Explosion's Effects Felt Miles Away - Buildings near the Murrah are also damaged, seven severely, including the Journal Record newspaper building, the offices of Southwestern Bell, the Water Resources Board, an Athenian restaurant, the YMCA, a post office building, and the Regency Tower Hotel. Two Water Resources Board employees and a restaurant worker are killed in the blast. The Journal Record building loses its roof. Assistant Fire Chief Jon Hansen later recalls, “The entire block looked like something out of war-torn Bosnia.” Every building within four blocks of the Murrah suffers some effects. A United Parcel Service truck 10 miles away has its windows shattered by the blast. Cars in parking lots around the area catch fire and burn. Millions of sheets of paper, and an innumerable number of glass shards, shower down for hundreds of feet around the building. [Stickney, 1996, pp. 28-30]
Truck Axle Crushes Nearby Car - Richard Nichols (no relation to bomber Timothy McVeigh’s co-conspirator Terry Nichols), a maintenance worker standing with his wife a block and a half away from the Murrah Building, is spun around by the force of the blast. They throw open the back door of their car and begin taking their young nephew Chad Nichols out of the back seat, when Richard sees a large shaft of metal hurtling towards them. The “humongous object… spinning like a boomerang,” as Richard later describes it, hits the front of their Ford Festiva, smashing the windshield, crushing the front end, driving the rear end high into the air, and sending the entire car spinning backwards about 10 feet. Chad is not seriously injured. The metal shaft is the rear axle of the Ryder truck. Later, investigators determine that it weighs 250 pounds and was blown 575 feet from where the truck was parked. Governor Frank Keating (R-OK) points out the axle to reporters when he walks the scene a day or so later, causing some media outlets to incorrectly report that Keating “discovered” the axle. The scene will take investigators days to process for evidence. [Stickney, 1996, pp. 32; New York Times, 6/3/1997; Serrano, 1998, pp. 187-189]
First Responders Begin Arriving - Within minutes, survivors begin evacuating the building, and first responders appear on the scene (see 9:02 a.m. - 10:35 a.m. April 19, 1995).
McVeigh's Getaway - McVeigh flees the bomb site in his Mercury getaway car (see 9:02 a.m. and After, April 19, 1995), but is captured less than 90 minutes later (see 9:03 a.m. -- 10:17 a.m. April 19, 1995).

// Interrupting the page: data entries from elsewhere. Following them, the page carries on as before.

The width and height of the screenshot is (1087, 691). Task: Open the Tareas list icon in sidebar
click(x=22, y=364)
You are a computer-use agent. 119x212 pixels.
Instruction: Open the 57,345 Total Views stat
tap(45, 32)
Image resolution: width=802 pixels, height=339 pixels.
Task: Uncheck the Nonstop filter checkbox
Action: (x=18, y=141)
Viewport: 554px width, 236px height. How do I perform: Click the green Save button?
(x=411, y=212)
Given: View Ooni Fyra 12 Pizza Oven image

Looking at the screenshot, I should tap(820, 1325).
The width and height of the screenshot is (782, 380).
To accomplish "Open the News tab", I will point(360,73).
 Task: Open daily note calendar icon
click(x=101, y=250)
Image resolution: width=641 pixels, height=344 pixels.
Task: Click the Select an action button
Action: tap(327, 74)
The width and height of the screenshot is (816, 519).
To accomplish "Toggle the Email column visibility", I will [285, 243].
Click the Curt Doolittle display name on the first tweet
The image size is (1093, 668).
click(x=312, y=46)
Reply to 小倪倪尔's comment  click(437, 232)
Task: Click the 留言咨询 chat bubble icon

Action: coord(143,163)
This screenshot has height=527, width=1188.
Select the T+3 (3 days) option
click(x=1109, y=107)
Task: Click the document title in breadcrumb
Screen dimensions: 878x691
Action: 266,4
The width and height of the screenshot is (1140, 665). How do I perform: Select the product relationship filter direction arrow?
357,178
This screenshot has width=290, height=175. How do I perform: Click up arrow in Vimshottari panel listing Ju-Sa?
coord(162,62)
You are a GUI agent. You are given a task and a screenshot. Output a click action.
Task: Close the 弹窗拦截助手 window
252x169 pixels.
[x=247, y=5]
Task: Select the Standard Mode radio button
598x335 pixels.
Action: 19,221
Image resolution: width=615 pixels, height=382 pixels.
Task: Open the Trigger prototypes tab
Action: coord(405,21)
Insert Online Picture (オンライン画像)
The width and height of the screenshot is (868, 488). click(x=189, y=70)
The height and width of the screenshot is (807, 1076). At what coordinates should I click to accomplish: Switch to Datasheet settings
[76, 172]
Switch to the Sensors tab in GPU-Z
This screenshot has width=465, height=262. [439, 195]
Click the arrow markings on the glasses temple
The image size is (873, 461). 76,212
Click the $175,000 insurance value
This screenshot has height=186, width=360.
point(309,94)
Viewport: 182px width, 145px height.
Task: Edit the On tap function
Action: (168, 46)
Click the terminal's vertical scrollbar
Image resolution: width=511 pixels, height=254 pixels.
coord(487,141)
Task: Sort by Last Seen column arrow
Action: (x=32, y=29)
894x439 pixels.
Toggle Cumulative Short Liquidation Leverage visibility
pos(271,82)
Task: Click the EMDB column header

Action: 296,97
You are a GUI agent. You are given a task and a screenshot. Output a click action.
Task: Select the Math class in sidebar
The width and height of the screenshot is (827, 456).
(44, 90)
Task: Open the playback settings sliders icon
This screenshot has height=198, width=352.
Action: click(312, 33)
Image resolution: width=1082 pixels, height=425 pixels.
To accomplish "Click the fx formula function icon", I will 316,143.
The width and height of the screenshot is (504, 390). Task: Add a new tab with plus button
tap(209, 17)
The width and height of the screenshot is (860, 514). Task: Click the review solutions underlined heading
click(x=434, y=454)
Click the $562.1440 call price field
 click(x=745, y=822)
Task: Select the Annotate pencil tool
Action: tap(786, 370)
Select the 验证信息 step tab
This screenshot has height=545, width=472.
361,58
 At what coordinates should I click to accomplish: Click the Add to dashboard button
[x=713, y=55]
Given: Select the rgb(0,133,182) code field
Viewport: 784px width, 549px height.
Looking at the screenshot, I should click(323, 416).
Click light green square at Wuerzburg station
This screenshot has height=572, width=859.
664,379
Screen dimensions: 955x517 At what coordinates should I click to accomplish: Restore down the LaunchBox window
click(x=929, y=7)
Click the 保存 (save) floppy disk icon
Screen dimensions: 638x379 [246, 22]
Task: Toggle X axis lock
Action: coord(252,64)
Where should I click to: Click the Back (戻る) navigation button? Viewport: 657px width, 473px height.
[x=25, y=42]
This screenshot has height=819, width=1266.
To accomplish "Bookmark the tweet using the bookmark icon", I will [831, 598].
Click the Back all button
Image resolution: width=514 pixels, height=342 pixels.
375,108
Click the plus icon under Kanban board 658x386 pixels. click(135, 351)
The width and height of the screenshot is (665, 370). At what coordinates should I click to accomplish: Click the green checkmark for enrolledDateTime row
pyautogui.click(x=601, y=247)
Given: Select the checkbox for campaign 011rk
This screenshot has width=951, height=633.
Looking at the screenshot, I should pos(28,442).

Stephen Jones, the attorney representing accused Oklahoma City bomber Timothy McVeigh (see 8:35 a.m. - 9:02 a.m. April 19, 1995), says that an unidentified leg found in the rubble of the Murrah Federal Building might belong to “the real bomber.” [Indianapolis Star, 2003; Fox News, 4/13/2005] The leg and foot are clad in a combat boot. A medical examiner’s statement says in part: “This leg was clothed in a black military type boot, two socks, and an olive drab blousing strap. Anthropological analysis of this specimen reveals the individual to be light skinned, dark haired, probably less than 30 years of age, male (75 percent probability), and having an estimated height of 66 plus or minus three inches.” Examiner’s office official Ray Blackeney says that the leg was found on May 30, after the building was demolished (see 7:01 a.m. May 23, 1995). “I knew about it,” he says. “We all knew about it here at the Medical Examiner’s.” [New York Times, 8/7/1995; New York Times, 8/8/1995] Jones tells reporters: “There may be a logical explanation for the leg, but none comes to mind. There are no persons unaccounted for. It could have been a drifter nobody knows anything about. It could have been the individual that drove the vehicle used in the explosion. The third possibility is that this person was with the person driving [the vehicle].” [New York Times, 8/7/1995; Washington Post, 8/8/1995; New York Times, 8/8/1995] In late August, the examiner’s office will reveal that the leg belonged to an African-American female, contradicting portions of its earlier reporting. Frederick B. Jordan, the chief of the examiner’s office, will tell reporters, “DNA analysis by the FBI has shown conclusively that the left leg is not male but female.” Hair analysis has proven that the victim was African-American. Jones will tell reporters that the new information destroys any confidence one could have “in any of the forensic work in this case.” [New York Times, 8/31/1995] In February 1996, experts will determine that the leg belonged to a previously identified victim (see February 21, 1996 and February 24, 1996). [Fox News, 4/13/2005]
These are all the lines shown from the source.